• Instructions to follow:
Please rewrite everything from "Where should I" down to "click(x=57, y=386)", replacing "plus icon" with "add button" and keeping all else unchanged, but leave the pictures out.

• Records for this task:
◇ ◇ ◇
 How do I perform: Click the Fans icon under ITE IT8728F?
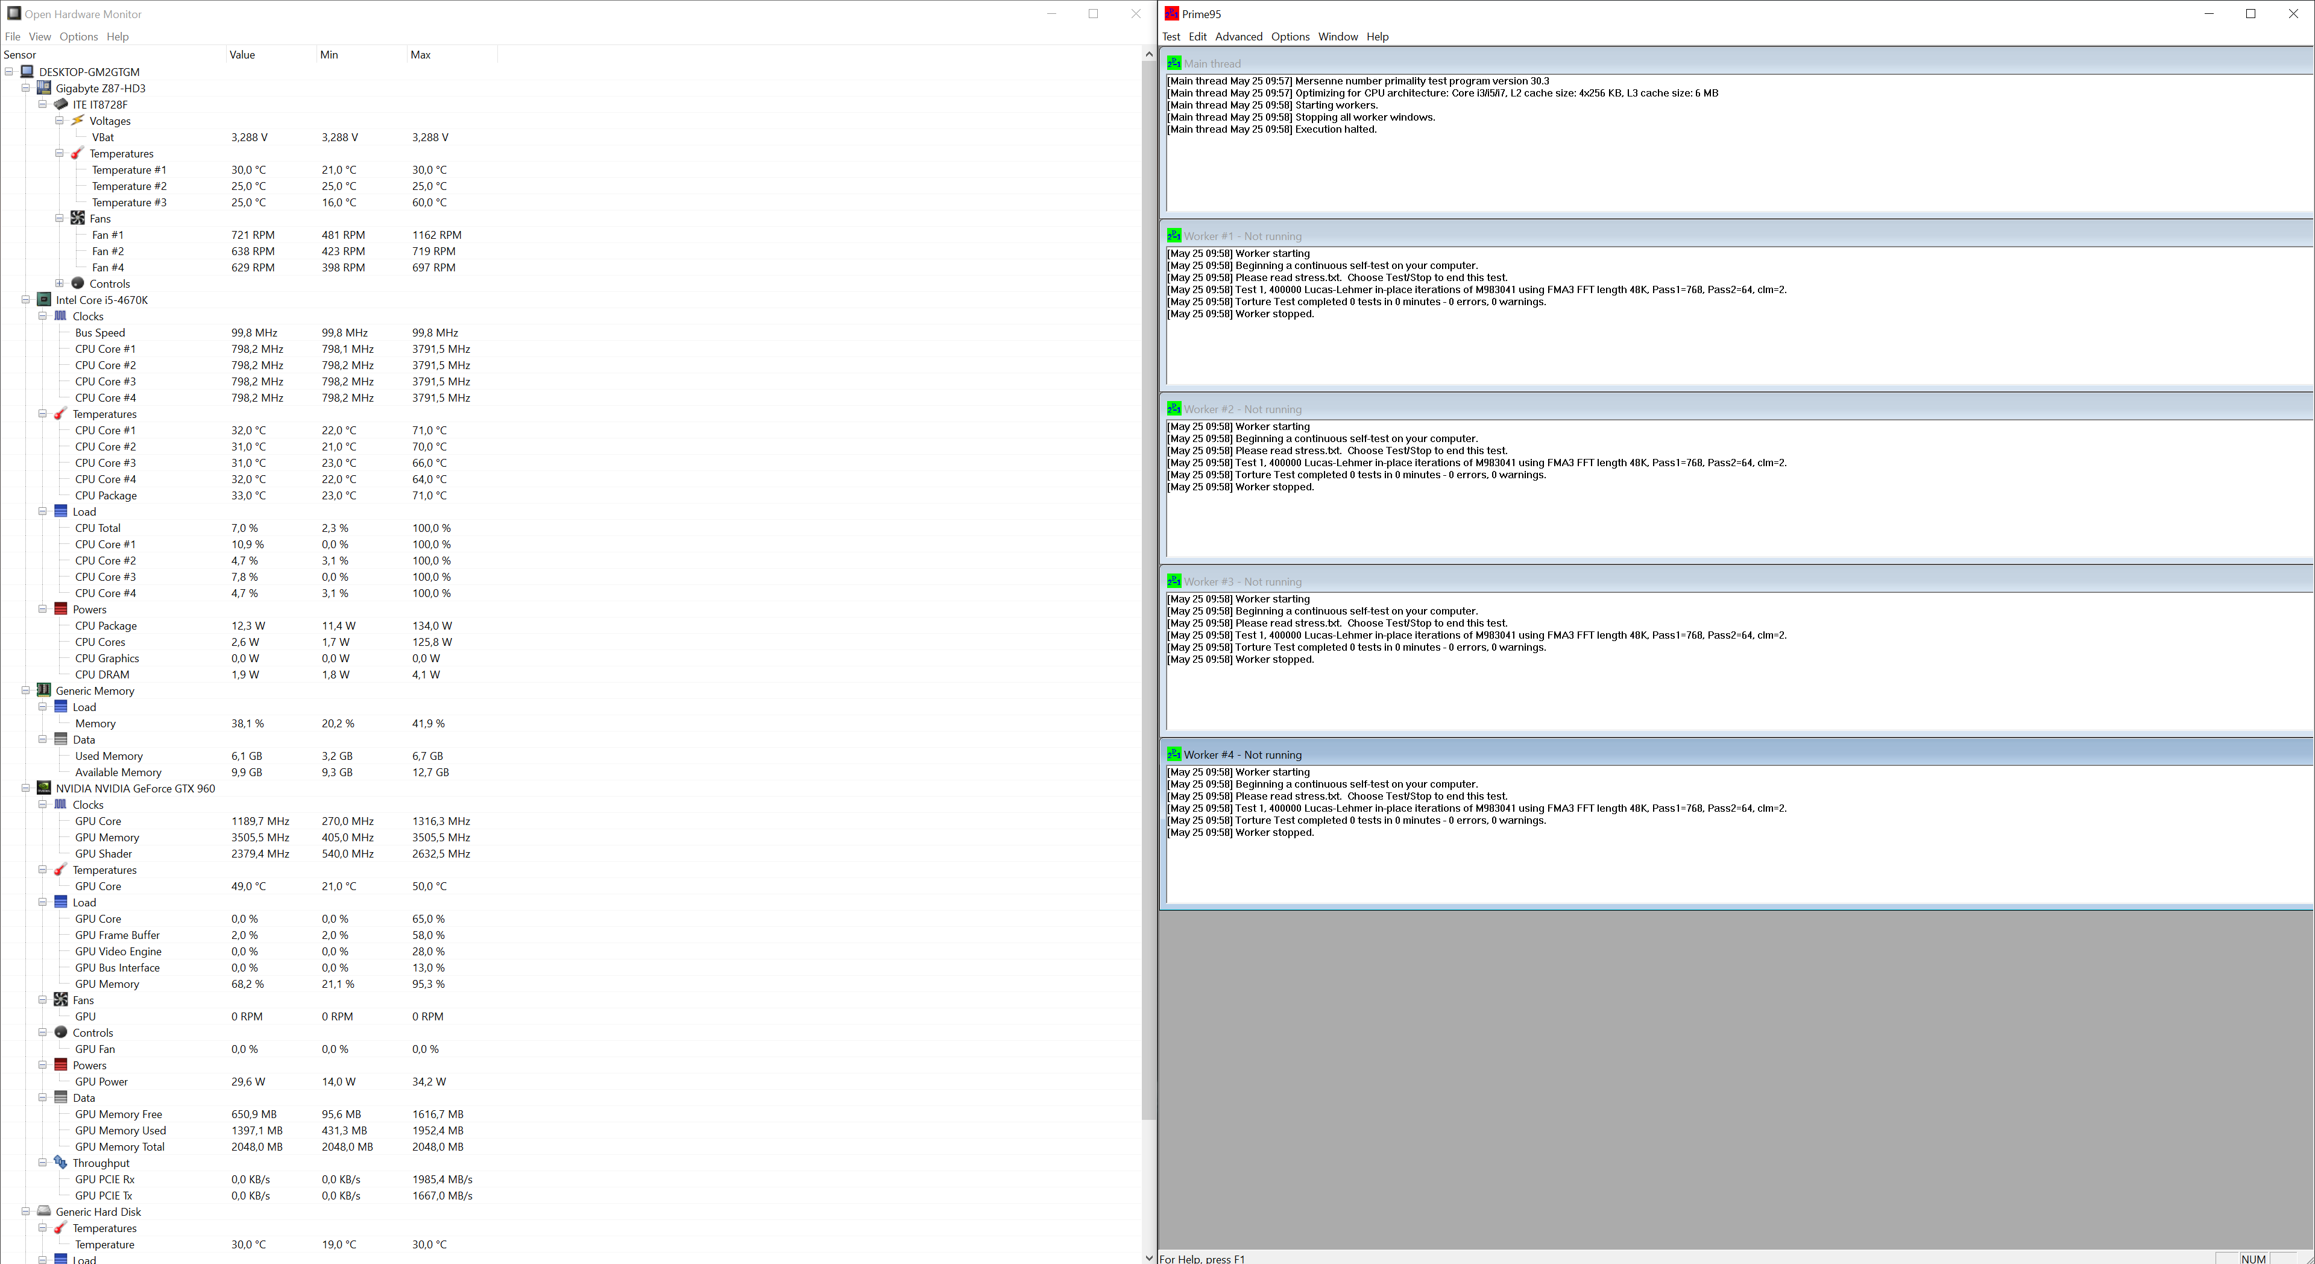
◇ ◇ ◇
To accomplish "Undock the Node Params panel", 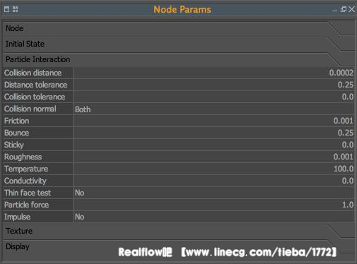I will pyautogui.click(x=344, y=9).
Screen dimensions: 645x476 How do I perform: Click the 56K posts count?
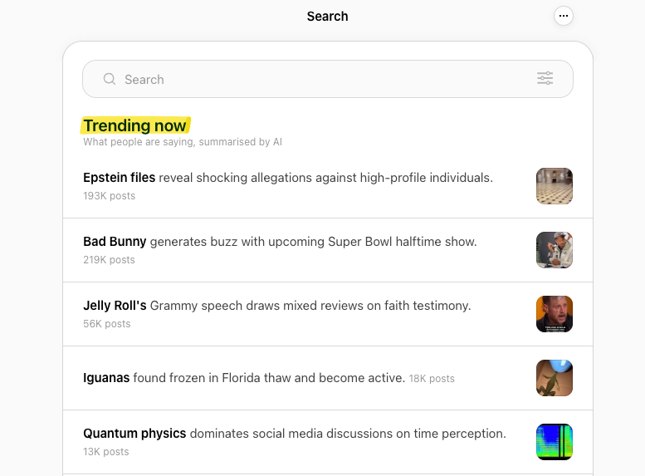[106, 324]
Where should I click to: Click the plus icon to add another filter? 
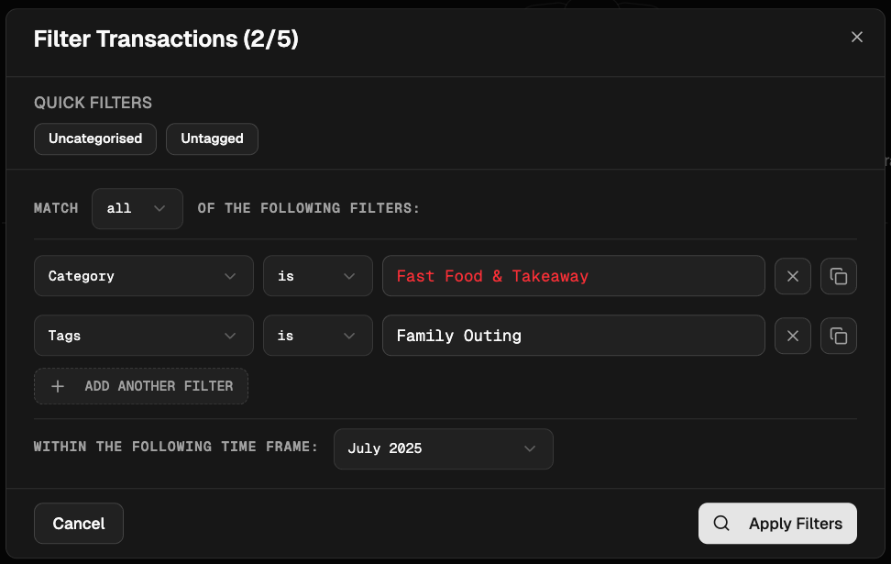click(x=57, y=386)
◇ ◇ ◇
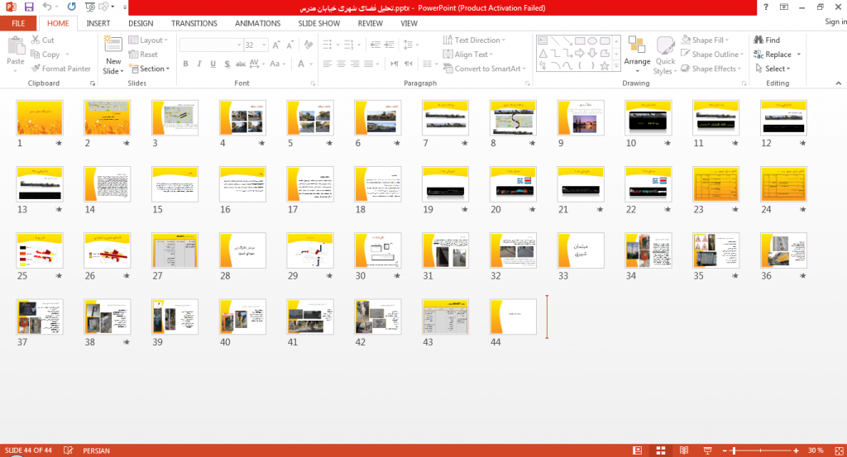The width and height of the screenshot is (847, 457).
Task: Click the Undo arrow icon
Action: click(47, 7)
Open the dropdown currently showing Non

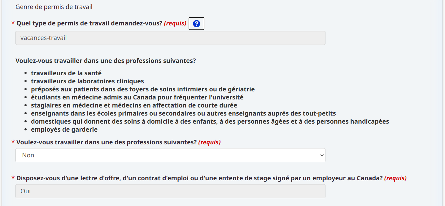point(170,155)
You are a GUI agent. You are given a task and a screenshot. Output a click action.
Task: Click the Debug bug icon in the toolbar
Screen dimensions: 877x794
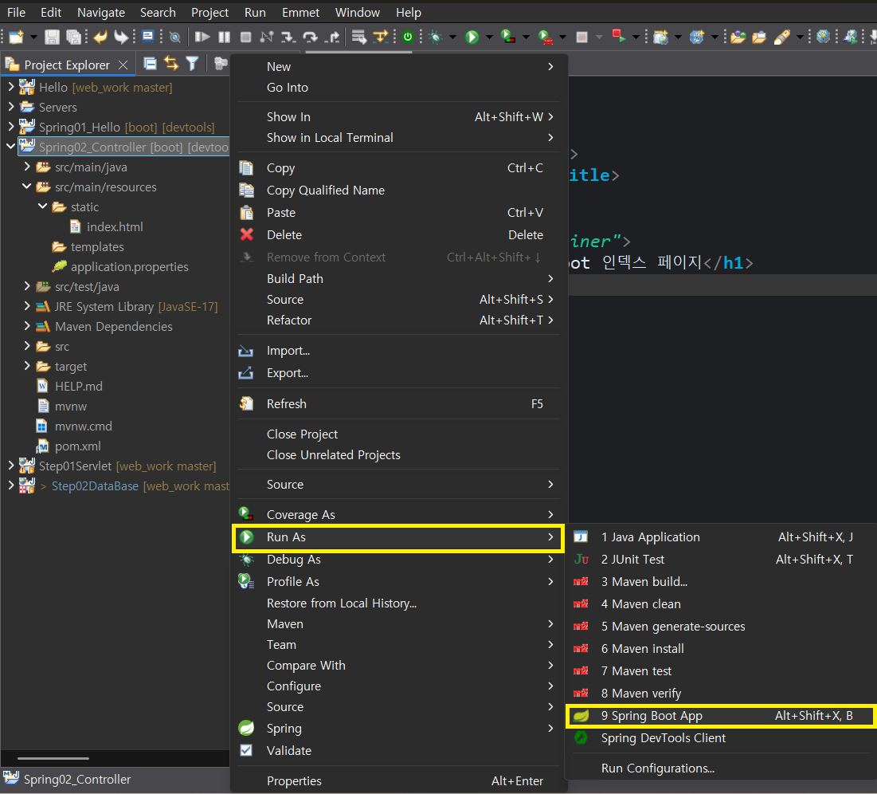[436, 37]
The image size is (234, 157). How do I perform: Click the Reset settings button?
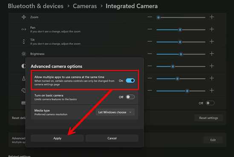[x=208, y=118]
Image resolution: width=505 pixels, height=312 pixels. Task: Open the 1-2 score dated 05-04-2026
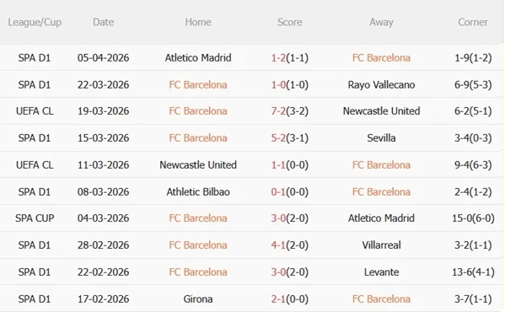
◇ ◇ ◇
• The solution:
Where should I click to: Click the add button to add another filter? 
click(x=57, y=386)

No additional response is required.